[Extracted text — start]

The 2003 Chicago Cubs season was just about as memorable as any in my lifetime, full of extreme highs and extreme lows – and extreme oddities like Sammy Sosa’s corked bat.
One of the memories I could never shake from that season was sitting on my couch in college, watching a marquee national Cubs game, as they hosted the Yankees at Wrigley Field. Kerry Wood and Roger Clemens. Hype aplenty. It was a big one.
Yet, as I sit here typing this sentence, I can’t actually tell you who won that game. I’d have to check. (Cubs won it 5-2.)
The reason I couldn’t immediately remember the outcome of such a big-time match-up is because something happened that day, which made the actual game, itself, seem so small. If you remember the game, you know what I’m talking about: the Kerry Wood-Hee-Seop Choi collision.
On a 4th inning pop up into the sun, catcher Damian Miller couldn’t find the ball just in front of the plate. Wood and Choi both scrambled to make it to the ball before it dropped, and collided. Choi spun around and lost his legs, hitting his head on the ground as he came down. Choi was motionless as an ambulance was brought onto Wrigley Field to take him to the hospital. It was a dreadful moment that wiped away all other memories of that day from my mind.
Incredibly, Choi caught the ball and held onto it. Even more incredibly, Choi made it back to the Cubs later that same month. The 24-year-old former top prospect would later be traded to the Marlins in the Derrek Lee deal, where he played very well. He was then traded to the Dodgers at the deadline in 2004, but struggled thereafter. He wound up going to Korea to play, where he was a star for nearly a decade.
When you think about how badly things could have gone for Choi that day, I’m grateful his story turned out pretty well.

[Extracted text — finish]
[Recorded data — start]

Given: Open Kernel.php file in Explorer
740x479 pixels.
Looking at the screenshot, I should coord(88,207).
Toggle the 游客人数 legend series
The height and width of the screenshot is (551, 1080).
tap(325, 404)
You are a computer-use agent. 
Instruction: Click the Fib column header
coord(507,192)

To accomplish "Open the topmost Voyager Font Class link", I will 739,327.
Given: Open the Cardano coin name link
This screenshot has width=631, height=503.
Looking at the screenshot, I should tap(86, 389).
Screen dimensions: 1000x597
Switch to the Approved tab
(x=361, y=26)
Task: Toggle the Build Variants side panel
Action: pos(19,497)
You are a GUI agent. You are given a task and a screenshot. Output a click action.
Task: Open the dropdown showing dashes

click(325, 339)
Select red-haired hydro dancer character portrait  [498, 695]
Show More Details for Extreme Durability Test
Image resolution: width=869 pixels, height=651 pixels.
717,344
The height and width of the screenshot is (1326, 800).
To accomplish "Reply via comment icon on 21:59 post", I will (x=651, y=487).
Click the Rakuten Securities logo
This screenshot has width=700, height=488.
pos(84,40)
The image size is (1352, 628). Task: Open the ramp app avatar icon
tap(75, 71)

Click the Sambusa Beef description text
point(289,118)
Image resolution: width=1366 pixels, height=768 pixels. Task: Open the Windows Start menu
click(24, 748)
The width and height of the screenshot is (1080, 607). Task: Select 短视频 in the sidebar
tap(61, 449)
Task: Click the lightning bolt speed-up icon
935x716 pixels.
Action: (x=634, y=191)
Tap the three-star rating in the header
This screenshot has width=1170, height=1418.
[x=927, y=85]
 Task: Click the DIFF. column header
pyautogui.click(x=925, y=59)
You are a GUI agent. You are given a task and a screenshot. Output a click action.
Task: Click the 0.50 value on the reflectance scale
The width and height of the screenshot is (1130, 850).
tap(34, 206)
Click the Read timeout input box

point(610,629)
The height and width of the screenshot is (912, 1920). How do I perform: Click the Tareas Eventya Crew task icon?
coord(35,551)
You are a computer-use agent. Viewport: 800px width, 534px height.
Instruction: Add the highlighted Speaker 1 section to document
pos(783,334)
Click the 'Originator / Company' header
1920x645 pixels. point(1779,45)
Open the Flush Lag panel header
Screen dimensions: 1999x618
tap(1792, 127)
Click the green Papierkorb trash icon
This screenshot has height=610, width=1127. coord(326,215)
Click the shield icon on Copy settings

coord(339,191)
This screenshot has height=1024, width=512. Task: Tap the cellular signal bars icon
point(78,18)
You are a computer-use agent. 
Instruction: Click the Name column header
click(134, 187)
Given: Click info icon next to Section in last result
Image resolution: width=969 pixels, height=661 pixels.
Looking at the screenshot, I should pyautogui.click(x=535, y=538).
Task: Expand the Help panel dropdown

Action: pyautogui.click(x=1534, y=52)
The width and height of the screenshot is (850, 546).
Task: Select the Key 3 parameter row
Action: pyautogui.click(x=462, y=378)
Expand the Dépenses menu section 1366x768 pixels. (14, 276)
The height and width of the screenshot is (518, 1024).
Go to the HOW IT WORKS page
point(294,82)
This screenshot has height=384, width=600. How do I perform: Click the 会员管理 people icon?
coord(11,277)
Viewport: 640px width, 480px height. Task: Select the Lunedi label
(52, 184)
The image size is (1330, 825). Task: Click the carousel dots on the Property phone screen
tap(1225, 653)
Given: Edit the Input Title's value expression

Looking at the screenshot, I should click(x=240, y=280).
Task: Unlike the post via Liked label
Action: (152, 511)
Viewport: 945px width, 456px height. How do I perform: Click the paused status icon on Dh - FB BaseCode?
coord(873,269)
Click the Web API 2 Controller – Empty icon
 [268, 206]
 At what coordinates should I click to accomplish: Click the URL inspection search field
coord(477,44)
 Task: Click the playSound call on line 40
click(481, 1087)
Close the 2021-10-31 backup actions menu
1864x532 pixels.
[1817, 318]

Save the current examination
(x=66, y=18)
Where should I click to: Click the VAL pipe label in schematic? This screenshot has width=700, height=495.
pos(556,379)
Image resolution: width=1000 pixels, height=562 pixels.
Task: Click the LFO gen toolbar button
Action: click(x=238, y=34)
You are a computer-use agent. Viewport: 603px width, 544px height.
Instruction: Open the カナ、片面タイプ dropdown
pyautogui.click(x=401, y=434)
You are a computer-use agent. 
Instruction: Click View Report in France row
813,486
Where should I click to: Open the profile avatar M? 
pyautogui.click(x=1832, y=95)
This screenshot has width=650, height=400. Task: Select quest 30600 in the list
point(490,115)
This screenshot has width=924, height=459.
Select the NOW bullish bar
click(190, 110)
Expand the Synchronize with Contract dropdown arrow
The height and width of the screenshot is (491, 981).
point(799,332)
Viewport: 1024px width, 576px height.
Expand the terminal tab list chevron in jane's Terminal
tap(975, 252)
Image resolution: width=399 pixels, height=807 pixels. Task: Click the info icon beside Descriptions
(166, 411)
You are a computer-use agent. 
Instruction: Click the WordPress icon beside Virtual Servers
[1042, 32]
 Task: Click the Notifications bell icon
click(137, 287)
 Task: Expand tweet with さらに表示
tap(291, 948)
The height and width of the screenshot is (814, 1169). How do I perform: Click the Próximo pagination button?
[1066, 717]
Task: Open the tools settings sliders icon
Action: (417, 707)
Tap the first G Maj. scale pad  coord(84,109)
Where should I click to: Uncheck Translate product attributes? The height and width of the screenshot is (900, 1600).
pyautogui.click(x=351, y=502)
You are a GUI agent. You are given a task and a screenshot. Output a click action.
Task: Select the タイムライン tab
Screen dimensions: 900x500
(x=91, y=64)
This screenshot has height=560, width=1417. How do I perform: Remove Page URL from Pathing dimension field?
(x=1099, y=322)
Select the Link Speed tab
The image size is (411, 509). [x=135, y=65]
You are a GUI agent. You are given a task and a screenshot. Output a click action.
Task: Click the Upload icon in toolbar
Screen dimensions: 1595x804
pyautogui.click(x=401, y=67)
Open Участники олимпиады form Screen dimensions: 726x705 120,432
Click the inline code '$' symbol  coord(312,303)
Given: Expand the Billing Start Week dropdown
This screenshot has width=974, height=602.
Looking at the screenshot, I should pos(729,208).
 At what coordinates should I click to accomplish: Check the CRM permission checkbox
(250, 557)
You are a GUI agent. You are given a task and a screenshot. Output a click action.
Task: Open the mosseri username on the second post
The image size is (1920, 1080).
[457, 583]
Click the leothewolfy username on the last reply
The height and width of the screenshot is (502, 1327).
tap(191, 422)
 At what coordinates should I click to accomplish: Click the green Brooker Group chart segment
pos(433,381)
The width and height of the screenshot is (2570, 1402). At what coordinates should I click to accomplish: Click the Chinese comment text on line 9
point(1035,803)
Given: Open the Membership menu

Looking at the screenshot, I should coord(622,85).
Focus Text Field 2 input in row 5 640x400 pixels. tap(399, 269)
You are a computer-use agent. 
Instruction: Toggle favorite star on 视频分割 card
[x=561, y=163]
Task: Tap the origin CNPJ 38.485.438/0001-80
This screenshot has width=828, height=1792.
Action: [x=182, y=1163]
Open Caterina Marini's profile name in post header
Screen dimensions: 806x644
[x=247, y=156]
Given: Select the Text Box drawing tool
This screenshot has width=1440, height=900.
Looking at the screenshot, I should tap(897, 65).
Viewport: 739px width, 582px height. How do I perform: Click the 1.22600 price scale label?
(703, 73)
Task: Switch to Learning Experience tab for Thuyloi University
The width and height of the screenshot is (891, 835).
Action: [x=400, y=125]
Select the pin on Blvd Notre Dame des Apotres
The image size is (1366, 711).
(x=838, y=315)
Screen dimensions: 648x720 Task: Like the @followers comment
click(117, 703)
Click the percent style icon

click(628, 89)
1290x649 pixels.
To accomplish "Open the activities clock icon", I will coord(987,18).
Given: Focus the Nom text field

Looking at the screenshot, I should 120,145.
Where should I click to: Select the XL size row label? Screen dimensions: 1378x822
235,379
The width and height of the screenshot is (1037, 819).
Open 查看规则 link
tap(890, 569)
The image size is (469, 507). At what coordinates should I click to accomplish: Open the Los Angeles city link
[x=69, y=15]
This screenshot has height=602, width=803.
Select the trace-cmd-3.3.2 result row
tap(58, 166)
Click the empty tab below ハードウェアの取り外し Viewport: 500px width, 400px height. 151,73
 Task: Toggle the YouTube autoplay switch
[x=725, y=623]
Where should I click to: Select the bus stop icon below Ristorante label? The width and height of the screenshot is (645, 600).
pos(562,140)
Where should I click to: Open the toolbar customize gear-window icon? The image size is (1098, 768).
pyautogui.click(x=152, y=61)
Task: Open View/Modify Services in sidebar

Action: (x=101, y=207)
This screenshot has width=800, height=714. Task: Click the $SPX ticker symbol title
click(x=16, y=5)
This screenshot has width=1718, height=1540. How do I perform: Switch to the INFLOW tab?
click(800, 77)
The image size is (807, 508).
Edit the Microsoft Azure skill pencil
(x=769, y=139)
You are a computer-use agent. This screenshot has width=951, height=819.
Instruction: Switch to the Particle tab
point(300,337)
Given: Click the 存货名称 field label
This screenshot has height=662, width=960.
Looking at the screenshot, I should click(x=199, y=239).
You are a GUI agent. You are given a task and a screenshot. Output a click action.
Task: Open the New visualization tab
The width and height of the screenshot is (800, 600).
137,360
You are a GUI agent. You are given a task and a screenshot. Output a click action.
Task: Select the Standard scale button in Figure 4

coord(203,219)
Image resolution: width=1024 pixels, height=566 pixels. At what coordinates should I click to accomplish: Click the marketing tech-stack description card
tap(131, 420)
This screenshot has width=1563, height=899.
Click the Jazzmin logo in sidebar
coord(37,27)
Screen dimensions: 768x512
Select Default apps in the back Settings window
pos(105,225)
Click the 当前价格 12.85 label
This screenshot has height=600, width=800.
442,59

[Recorded data — finish]

### What is expected
In the 2003 Cubs season text, copy out the part that begins at "The reason I" and stops after "Wood-Hee-Seop Choi collision.", and in that part change "collision" to "crash".

### Output
The reason I couldn’t immediately remember the outcome of such a big-time match-up is because something happened that day, which made the actual game, itself, seem so small. If you remember the game, you know what I’m talking about: the Kerry Wood-Hee-Seop Choi crash.